Beijing: China will introduce US style visa
rules for foreigners, which included procedures like finger
printing, to put in place biological identification data in
order to "curb illegal entry" in the country to seek jobs.
The draft law on entry and exit procedures, currently
under consideration by China`s legislature, National People`s
Congress, for the first time, allows the Ministry of Public
Security and the Ministry of Foreign Affairs to put in place a
system to gather biological identification data, such as
fingerprints, on foreign visitors.
The draft also stipulates that foreigners should be
fingerprinted by public security departments when they apply
for a residential certificate, official media reported today.
China already has stringent rules for resident permits
which are given every year for foreigners working here.
All foreigners including the journalists have to undergo
health checks on arrival before getting resident visas and
have to report to nearest police station within 24 hours.
Till last year China stipulated foreigners to undergo
mandatory AIDS tests before they arrive to seek resident
permits. It was done away with following criticism that it
discriminated people with HIV.
The regulations currently stipulate that foreigners
staying for longer than a year should apply for a residential
certificate, while the proposed draft requires visitors to do
so within a month after entering China, "if their visa
Yang Huanning, vice-minister of public security, told
lawmakers at their bimonthly session that fingerprints and
other biotechnology information are "effective measures" in
identification and can speed up arrival and departure
procedures at customs.
The draft, an integration of the current separate rules
for foreigners and Chinese citizens, aims to "facilitate
exchanges while making sure that those who should not enter
are kept out", Yang said.
In addition, the proposal said foreigners being suspected
of illegal entry, stay for employment, or those suspected of
threatening national security, can be detained for up to 60
days for investigation, if the case is "complicated".

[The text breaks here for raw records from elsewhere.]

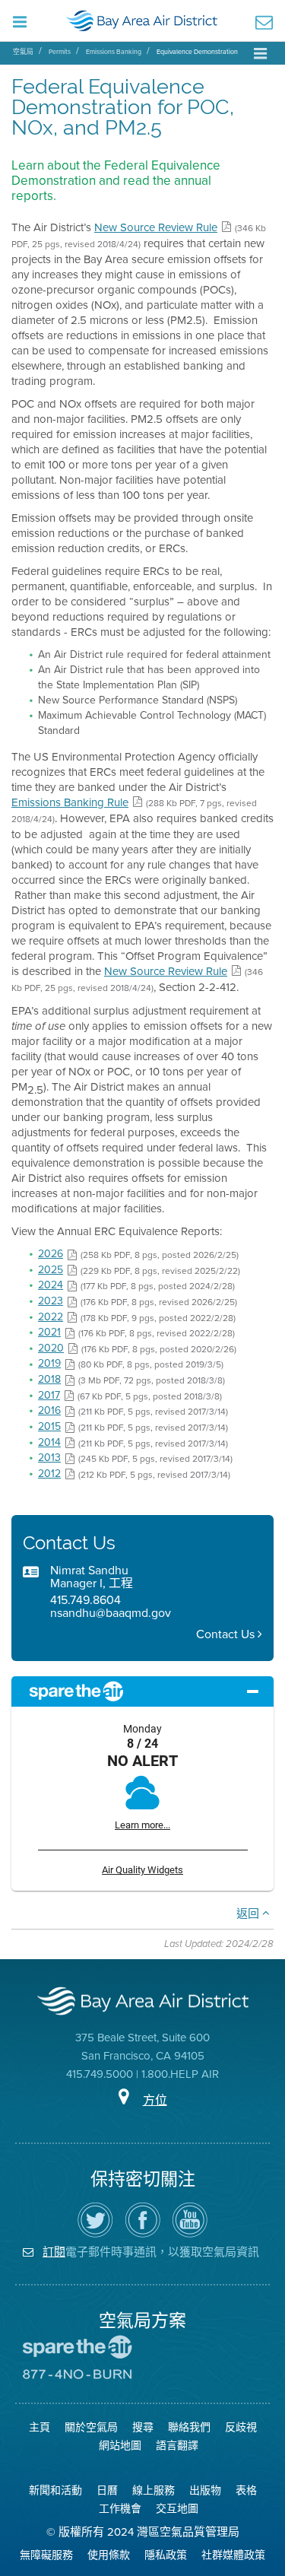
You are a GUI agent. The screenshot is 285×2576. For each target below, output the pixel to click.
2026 (50, 1254)
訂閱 (54, 2251)
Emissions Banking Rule (69, 802)
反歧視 (241, 2427)
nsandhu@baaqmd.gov (110, 1613)
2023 (50, 1301)
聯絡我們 (189, 2427)
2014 (49, 1442)
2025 (50, 1270)
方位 (155, 2100)
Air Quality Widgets (142, 1870)
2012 (49, 1474)
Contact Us (227, 1634)
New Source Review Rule (155, 227)
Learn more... (142, 1825)
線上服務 (153, 2490)
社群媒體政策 (233, 2555)
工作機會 (120, 2509)
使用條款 (108, 2555)
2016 (49, 1410)
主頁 (39, 2427)
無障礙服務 (46, 2555)
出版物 (205, 2490)
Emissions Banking (113, 51)
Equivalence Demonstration (197, 51)
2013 (49, 1458)
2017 (49, 1395)
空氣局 (23, 51)
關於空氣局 (91, 2427)
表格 (246, 2490)
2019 (49, 1363)
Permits (60, 51)
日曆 (107, 2490)
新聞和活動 (55, 2490)
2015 (49, 1426)
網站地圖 (120, 2446)
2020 (51, 1348)
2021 (49, 1332)
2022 (50, 1317)
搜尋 (143, 2427)
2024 (50, 1285)
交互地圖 (177, 2509)
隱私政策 (165, 2555)
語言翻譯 (177, 2446)
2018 (49, 1379)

China recorded 260 million arrivals and departures from
January to September, according to state-run China Daily. This
represented a massive increase from 12.1 million in 1980.

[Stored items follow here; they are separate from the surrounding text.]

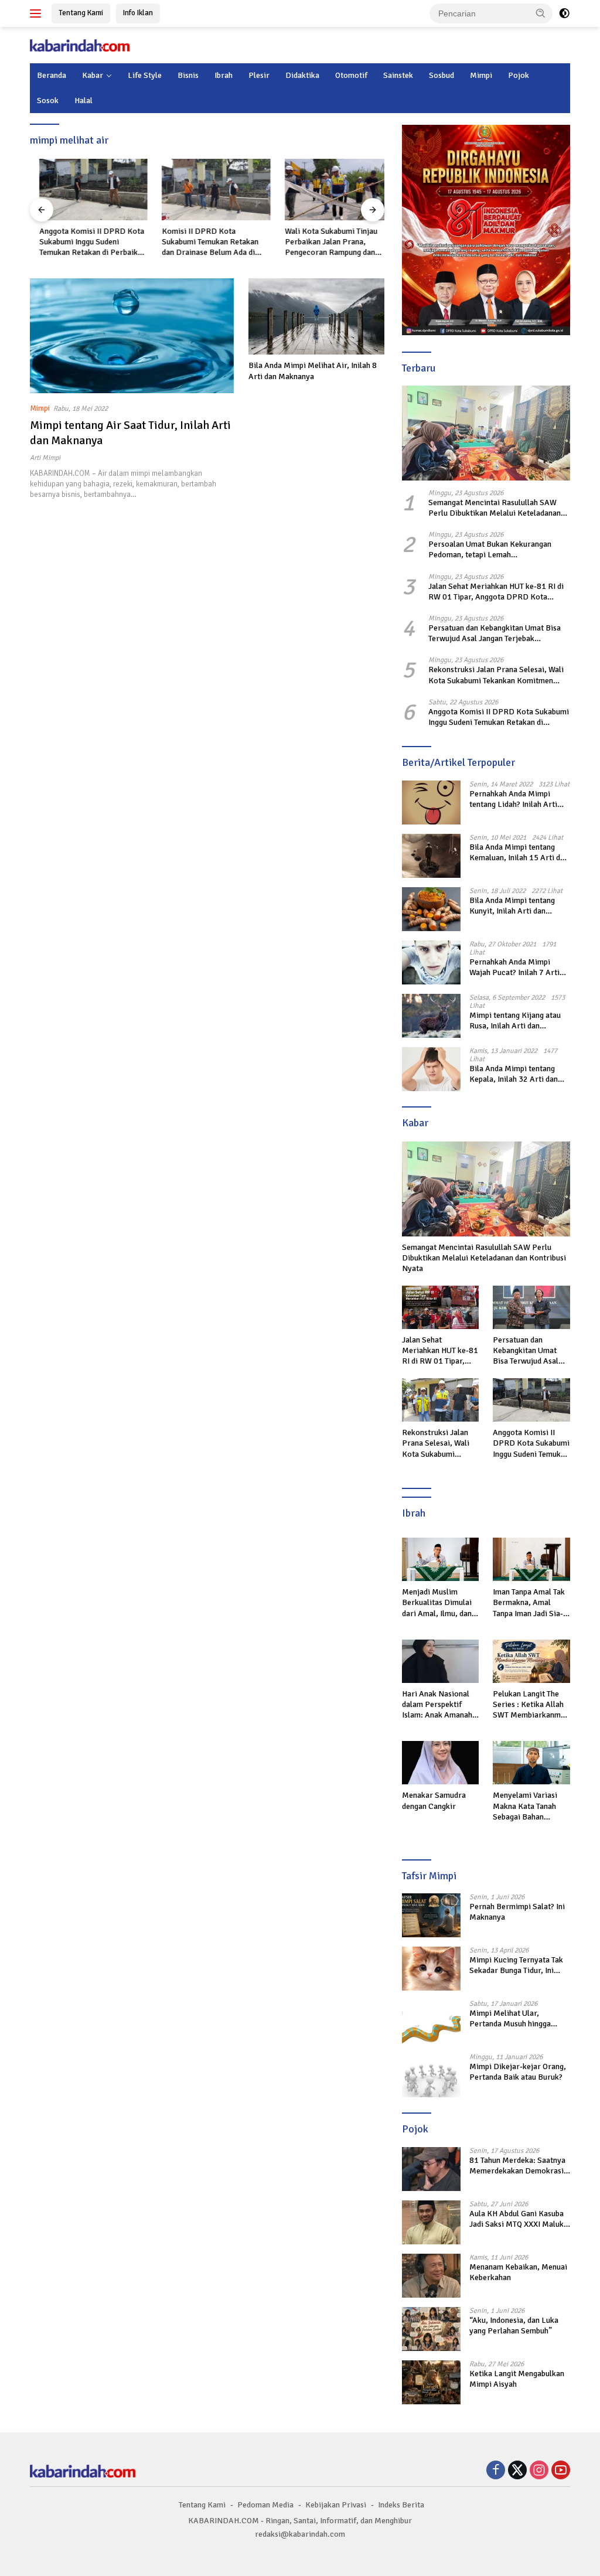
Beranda (51, 75)
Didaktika (302, 75)
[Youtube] (560, 2471)
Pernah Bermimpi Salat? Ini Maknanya (517, 1912)
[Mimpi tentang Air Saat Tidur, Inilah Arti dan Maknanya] (132, 335)
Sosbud (441, 75)
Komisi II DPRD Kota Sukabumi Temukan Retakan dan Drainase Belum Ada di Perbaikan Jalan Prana (201, 242)
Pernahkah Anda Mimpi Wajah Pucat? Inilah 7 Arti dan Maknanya (514, 967)
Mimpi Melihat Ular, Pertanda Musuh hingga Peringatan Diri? (510, 2018)
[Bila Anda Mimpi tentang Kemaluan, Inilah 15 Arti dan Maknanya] (431, 856)
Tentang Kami (81, 13)
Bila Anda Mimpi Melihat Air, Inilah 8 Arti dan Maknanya (312, 370)
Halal (83, 100)
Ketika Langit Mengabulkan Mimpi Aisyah (516, 2379)
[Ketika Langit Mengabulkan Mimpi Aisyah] (431, 2382)
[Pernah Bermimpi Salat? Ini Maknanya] (431, 1915)
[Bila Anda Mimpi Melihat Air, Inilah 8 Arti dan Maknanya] (316, 316)
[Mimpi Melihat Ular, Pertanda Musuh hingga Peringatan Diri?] (431, 2022)
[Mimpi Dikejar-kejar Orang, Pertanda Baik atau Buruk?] (431, 2075)
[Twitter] (517, 2471)
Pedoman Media (265, 2505)
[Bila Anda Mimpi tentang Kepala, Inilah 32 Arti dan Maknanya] (431, 1069)
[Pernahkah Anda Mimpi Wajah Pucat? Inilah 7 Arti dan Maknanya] (431, 962)
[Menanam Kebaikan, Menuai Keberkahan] (431, 2276)
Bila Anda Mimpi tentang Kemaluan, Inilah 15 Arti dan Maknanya (518, 852)
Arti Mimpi (45, 458)
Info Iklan (138, 13)
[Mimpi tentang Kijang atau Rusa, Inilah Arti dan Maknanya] (431, 1016)
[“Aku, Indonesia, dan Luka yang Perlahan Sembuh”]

The number of arrivals and departures has been increasing
by 10 per cent annually since the 1990s, according to the
ministries of public security and foreign affairs.
The Ministry of Public Security said that although the
number of illegal aliens was generally "stable", it is
essential to improve the "management and control system" for
foreigners. The draft also prevents foreign businessmen who do
not pay wages from leaving the country.
It also said foreigners undertaking a job without a work
permit, or overseas students working longer than the allocated
time, are defined as "illegal employees".